A self contained, non descructive, way to help you understand your activity data.
You'll need a folder of your data files, for now put it in a folder like export_1.
Eventually and optionally you can add in some some api keys or a spreadsheet.
Ask Strava for a dump. Get it! It will contain a bunch of things including an activities folder with the following filetyles:
.fit.gz .gpx .tcx.gz .gpx.gz
It should be named export_123455 (your user id). Put it in this folder folder.
# Ensure you have a spreadsheet at ~/Documents/exerciselog.xlsx
git clone [email protected]:ckdake/fitler.git
# Open in VS Code as a devcontainer and wait for boot.
pip3 install .
python3 scripts/doit.py
sqlite3 metadata.sqlite3
.headers on
.mode csv
.output metadata.csv
SELECT date,activity_type,location_name,city,state,temperature,equipment,duration_hms,max_speed,avg_heart_rate,max_heart_rate,calories,max_elevation,total_elevation_gain,with_names,avg_cadence,strava_id,garmin_id,ridewithgps_id,notes from ActivityMetadata where source="Main";
.quit
* Write some tests...
* Build a config object and load it from JSON. Which sources are active and which one is primary, and what "rules" are in place. e.g.:
** Spreadsheet is at PATH, and is "primary"
** Strava is active, add strava_id to "primary", add "name" from strava to "notes" in primary, add "equipment" from "primary" to RidewithGPS
** RidewithGPS is active, add ridewithgps_id to "primary", add "notes" from primary to "name" in RidewithGPS, add "equipment" from "primary" to RidewithGPS
* Get everything out of gpx files: https://pypi.org/project/gpxpy/ (basics are in, need to fill out metadata, add more fields to db!)
* Get everything out of tcx files: https://pypi.org/project/python-tcxparser/ (basics are in, need to fill out metadata, add more fields to db!)
* Get everything out of fit files: https://github.com/dtcooper/python-fitparse/ (basics are in, need to fill out metadata, add more fields to db!)

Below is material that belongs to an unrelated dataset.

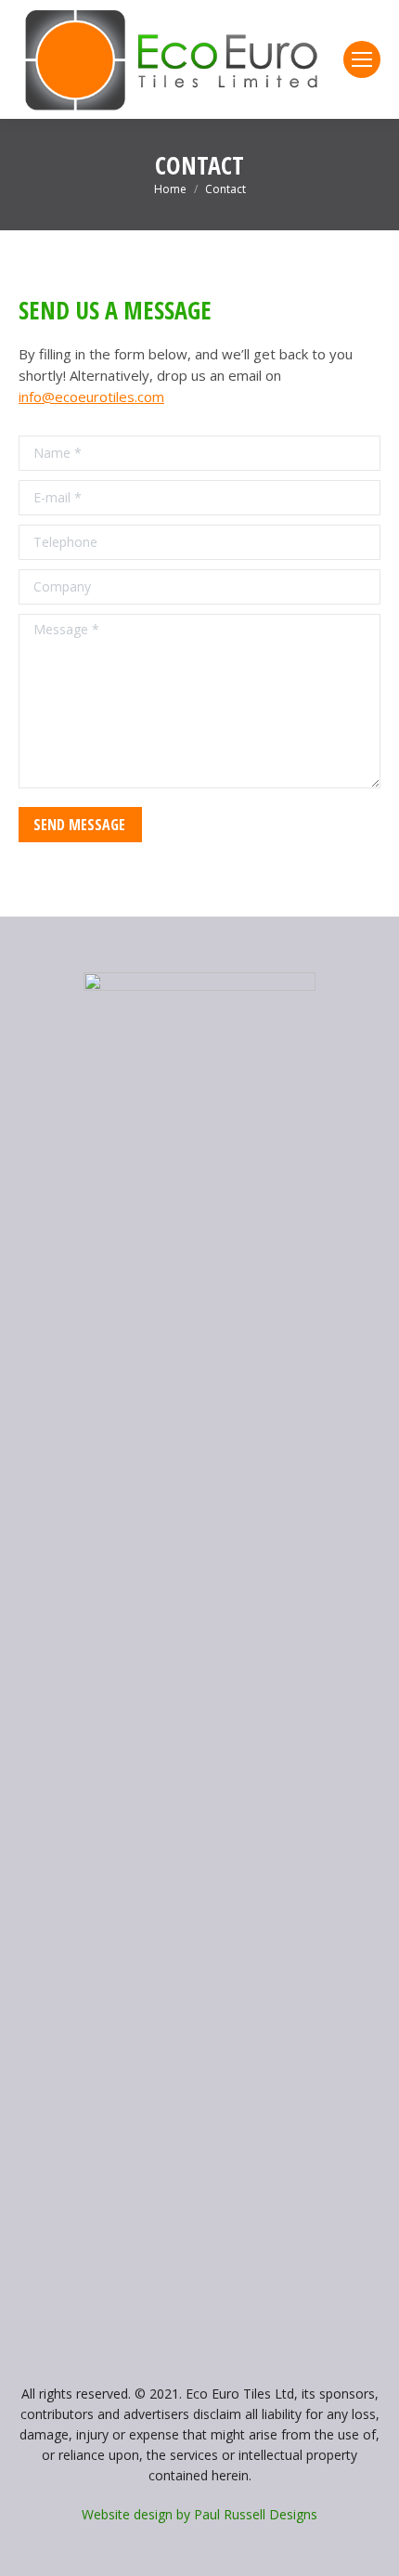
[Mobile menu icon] (361, 59)
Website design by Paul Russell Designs (199, 2514)
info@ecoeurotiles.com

* Get everything out of KML files: https://pypi.org/project/pykml/
* Get everything out of a spreadsheet with headers: https://pypi.org/project/openpyxl/ (basics are in, work better with headers)
* Store everything in KM and s per all the filespecs (instead of conversions to mph/miles/etc)
* Correctly use a datetime with tz information as start time and primary index
* Output as all fit (lib already included)
* Output as all tcx (lib already included)
* Output as all gpx (lib already included)
* Output as all kml (lib already included)
* Output as all geojson: https://pypi.org/project/geojson/
* Correlate each entry with Strava API: https://pypi.org/project/stravaio/ (basics of pulling are in, need to figure out pulling all and matching, add more fields to db, what about writing? Updating Name based on authoritative? CK strava has some old janky names)
* Correlate each entry with RidewithGPS API: Needs an open source python client lib! https://ridewithgps.com/api
* Correlate each entry with Garmin: https://pypi.org/project/garminconnect/
* Load files from S3 bucket or somewhere else instead of local: https://pypi.org/project/boto3/
* use multiprocessing to spin off workers for individual file parsing, as well as doing each API in parallel: https://docs.python.org/3/library/multiprocessing.html#module-multiprocessing
* cache things and use shas to know when files have been processed into cache
* Can we get whoop scores for each one? (via Habitdash export?)
* What is in TrainingPeaks?
* What is in Wandrer.earth?
* What about the weather?
* What about choochoo?
* What else?
PRs that help achieve these goals welcome!